Он не шутил, действительно, под взглядом морщился и темнел. «Что со мной?» – удивился бывший чистильщик. Мало того что взгляд жёстким стал, что-то ещё сделалось со зрением; такое, что коллега виден был насквозь, от поверхностных рефлексов до дна души. Испугавшись, сын плотника стал смотреть в сторону.
Бестелесник меж тем балагурил, перемежая слова сладостными полифоническими звуками:
– Как доходит дело до слов – всё. Бред какой-то, бессмыслица. Веришь ли, я уже было думал сменить тему, но… – Тут чистильщик разразился бравурной руладой.

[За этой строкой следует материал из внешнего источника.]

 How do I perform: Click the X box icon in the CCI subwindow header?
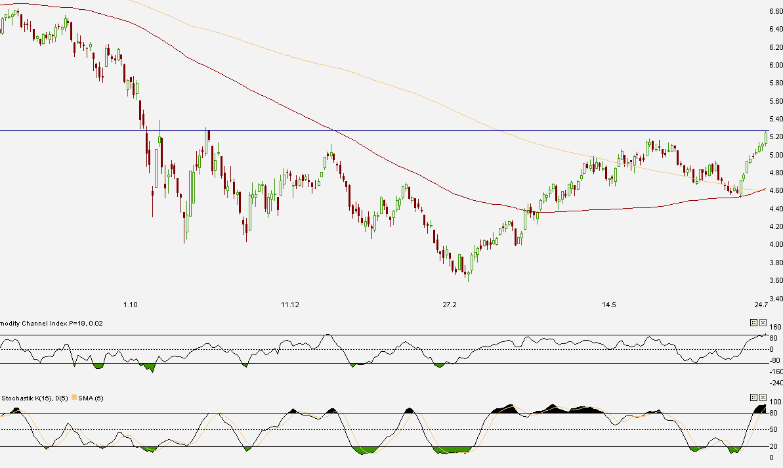click(x=763, y=323)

– Как тема ваша называется? – из вежливости спросил сын плотника, хоть сначала другой вопрос задать хотел: «Где остальные чистильщики?»
– Влияние гармонических колебаний акустического диапазона на слиятельную характеристику светломатерчатых одиночников углеродного цикла.
– А они влияют?
– О! Бесспорно! Понимешь, музыка, она… Нет слов, объяснить не смогу. Видел бы ты, как они чуть ли не сливаются под музыку. Локально, конечно, в пределах акустической досягаемости. Смотрю я на них глазами носителя, и… О! Нет слов. Вот занялся бы кто-нибудь расшифровкой образно-логического ряда, я взял бы в соавторы. Слушай, ты же как раз…

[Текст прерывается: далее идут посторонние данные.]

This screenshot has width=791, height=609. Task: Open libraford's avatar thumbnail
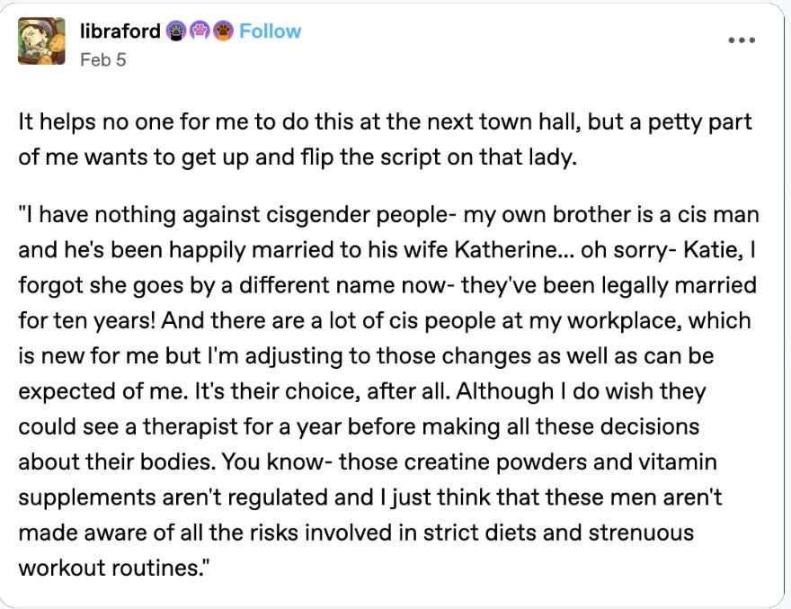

– Погодите. Как это – глазами носителя? – хмуро спросил сын плотника, обратив взгляд на коллегу.
– Э! Жжётся! Просил я тебя, смотри в сторону.
Бывший чистильщик потупил взор. Успел заметить – не врёт знаток гармонических колебаний, действительно седлал думотерия. «Он сам сейчас расскажет», – понял сын плотника и не ошибся.

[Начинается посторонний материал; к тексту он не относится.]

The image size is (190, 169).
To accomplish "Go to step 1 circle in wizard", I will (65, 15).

– Глазами носителя. Сказал же, ничего не получалось у меня с образно-логическим рядом, какая-то выходила бессмыслица. Ну, я и… Ха! Мы же с тобой взрослые лю… м-м… сознательные сущности, а? Оседлал его немножечко. Без фанатизма, с краешку. Так только, одни эмоции. Улавливаешь? Ну, я доложу тебе, ощущения!.. О-у! Нет слов, коллега, нет слов. Субъект удачный попался – сочинитель этих самых акустических колебаний. Занятный углеродец. Сочиняет колебания, от которых собратья его без малого сливаются, а сам к слиянию не способен ни на вот столечко. Чёрт меня возьми, если я… Извини, коллега, набрался от носителей. Так вот, у сочинителя моего слиятельность ниже нижнего предела для углеродцев. Обособленность высочайшая. Но не это самое смешное. Ха! Расскажу сейчас, не поверишь. Сам он думает, что не он сочиняет музыку, а Творец ему нашёптывает. Ха! Слыхал такое когда-нибудь? Нашёптывает! Кто? Старик наш Космогон, которому медведь наступил на… – что там у него? – за пять миллиардов лет до Рождества Христова! Умора, прости госпо… Э! Ты чего опять?